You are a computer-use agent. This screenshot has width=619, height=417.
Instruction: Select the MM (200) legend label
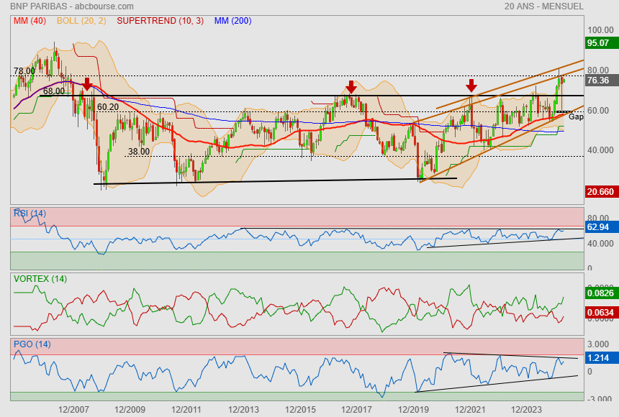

■ ■ ■ ■ ■ ■ ■

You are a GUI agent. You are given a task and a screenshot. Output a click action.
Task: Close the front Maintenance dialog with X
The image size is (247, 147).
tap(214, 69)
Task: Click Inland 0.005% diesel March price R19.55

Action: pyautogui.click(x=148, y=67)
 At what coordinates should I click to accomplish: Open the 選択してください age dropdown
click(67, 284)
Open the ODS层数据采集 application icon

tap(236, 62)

■ ■ ■ ■ ■ ■ ■

▸ Exercise goal: For the listing above, print only the lines starting at the line containing "You are a computer-use" and ending at the line containing "Instruction: Select the MM (200) legend label", exactly, both included.

▸ The completed task:
You are a computer-use agent. This screenshot has width=619, height=417.
Instruction: Select the MM (200) legend label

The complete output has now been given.